The Creature Walks Among Us (1956)THE CREATURE WALKS AMONG US (USA, 1956) **½
      Distributor: Universal Pictures; Production Company: Universal International Pictures (UI); Release Date: 26 April 1956; Filming Dates: late Aug–mid Sep 1955; Running Time: 78m; Colour: B&W; Sound Mix: Mono (Western Electric Recording); Film Format: 35mm; Film Process: Spherical; Aspect Ratio: 1.85:1; BBFC Cert: PG.

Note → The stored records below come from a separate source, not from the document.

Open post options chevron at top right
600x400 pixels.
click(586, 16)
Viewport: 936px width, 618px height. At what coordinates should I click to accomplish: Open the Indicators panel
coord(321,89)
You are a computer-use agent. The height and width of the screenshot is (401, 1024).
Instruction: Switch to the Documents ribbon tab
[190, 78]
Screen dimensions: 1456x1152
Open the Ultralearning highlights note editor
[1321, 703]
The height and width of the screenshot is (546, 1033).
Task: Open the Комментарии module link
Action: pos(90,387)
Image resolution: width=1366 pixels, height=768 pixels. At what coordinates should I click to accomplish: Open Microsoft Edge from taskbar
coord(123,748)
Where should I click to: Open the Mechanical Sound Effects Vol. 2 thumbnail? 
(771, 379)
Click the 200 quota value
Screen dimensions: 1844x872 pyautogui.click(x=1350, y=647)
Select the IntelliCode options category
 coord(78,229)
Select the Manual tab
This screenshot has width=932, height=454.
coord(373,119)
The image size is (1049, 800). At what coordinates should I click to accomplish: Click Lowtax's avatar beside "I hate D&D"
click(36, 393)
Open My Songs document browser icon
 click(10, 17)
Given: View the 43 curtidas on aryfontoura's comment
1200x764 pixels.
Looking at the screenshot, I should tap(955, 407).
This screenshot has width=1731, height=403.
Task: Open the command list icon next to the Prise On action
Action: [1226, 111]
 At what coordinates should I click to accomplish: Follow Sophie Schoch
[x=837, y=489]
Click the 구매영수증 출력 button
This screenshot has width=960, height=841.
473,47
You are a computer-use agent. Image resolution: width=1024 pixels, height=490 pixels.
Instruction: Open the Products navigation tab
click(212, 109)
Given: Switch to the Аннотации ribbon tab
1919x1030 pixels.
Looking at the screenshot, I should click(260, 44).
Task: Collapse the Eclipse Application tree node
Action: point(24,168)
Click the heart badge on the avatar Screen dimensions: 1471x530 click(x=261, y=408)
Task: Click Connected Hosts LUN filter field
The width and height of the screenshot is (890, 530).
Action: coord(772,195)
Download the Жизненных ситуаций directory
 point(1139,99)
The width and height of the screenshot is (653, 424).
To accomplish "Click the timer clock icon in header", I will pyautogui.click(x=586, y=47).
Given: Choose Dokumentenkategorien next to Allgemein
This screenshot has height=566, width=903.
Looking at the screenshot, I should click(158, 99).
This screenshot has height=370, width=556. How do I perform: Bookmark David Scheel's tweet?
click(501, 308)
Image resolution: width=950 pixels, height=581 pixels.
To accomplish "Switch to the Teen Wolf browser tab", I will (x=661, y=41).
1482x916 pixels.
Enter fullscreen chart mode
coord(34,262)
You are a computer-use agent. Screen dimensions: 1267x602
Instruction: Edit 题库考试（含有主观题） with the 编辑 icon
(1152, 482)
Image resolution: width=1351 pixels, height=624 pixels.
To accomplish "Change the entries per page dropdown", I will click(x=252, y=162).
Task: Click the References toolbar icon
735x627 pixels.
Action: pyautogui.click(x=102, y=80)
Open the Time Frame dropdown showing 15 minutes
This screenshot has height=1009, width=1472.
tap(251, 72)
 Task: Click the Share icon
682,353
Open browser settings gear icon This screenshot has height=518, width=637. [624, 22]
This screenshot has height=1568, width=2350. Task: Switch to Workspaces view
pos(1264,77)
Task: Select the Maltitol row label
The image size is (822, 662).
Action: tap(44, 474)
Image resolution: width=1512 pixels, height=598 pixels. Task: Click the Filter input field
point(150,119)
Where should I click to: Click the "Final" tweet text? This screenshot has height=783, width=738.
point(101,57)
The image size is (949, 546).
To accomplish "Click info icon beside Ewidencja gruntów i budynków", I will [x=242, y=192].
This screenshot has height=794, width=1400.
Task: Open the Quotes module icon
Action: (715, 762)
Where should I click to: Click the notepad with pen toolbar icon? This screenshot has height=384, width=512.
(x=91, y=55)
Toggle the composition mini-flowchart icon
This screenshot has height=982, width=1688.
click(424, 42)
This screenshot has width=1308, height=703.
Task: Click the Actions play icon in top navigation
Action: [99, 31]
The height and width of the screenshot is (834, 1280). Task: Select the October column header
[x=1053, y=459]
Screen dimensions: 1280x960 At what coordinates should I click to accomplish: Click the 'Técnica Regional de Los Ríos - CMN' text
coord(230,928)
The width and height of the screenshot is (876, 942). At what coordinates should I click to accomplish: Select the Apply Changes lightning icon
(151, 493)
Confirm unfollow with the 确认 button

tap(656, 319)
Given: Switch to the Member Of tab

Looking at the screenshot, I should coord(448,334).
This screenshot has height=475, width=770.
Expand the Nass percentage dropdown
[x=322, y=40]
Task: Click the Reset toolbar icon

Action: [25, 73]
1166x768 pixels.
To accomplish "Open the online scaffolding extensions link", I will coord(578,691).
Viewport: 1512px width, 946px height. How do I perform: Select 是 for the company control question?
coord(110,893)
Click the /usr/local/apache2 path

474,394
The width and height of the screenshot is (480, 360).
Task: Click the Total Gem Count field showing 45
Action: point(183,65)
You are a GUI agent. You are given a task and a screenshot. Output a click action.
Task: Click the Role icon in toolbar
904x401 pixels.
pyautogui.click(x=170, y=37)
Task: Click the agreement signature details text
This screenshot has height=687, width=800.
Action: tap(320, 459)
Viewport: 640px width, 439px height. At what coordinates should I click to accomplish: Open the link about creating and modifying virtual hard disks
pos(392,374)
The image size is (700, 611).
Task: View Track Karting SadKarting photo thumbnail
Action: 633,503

      Director: John Sherwood; Writer: Arthur A. Ross; Producer: William Alland; Director of Photography: Maury Gertsman; Music Supervisor: Joseph Gershenson; Film Editor: Edward Curtiss; Art Director: Alexander Golitzen, Robert Emmet Smith; Set Decorator: John P. Austin, Russell A. Gausman; Costumes: Jay A. Morley Jr.; Make-up: Bud Westmore; Sound: Leslie I. Carey, Robert Pritchard; Visual Effects: Clifford Stine.
      Cast: Jeff Morrow (Dr. William Barton), Rex Reason (Dr. Thomas Morgan), Leigh Snowden (Marcia Barton), Gregg Palmer (Jed Grant), Maurice Manson (Dr. Borg), James Rawley (Dr. Johnson), David McMahon (Captain Stanley), Paul Fierro (Morteno), Lillian Molieri (Mrs. Morteno), Larry Hudson (State Trooper), Frank Chase (Steward). Uncredited: Ricou Browning (The Gill Man (in water)), Don Megowan (The Gill Man (on land)), George Sowards (Ranchhand).
      Synopsis: In this third Gill-Man feature, the Creature is captured and turned into an air-breather by a rich mad scientist.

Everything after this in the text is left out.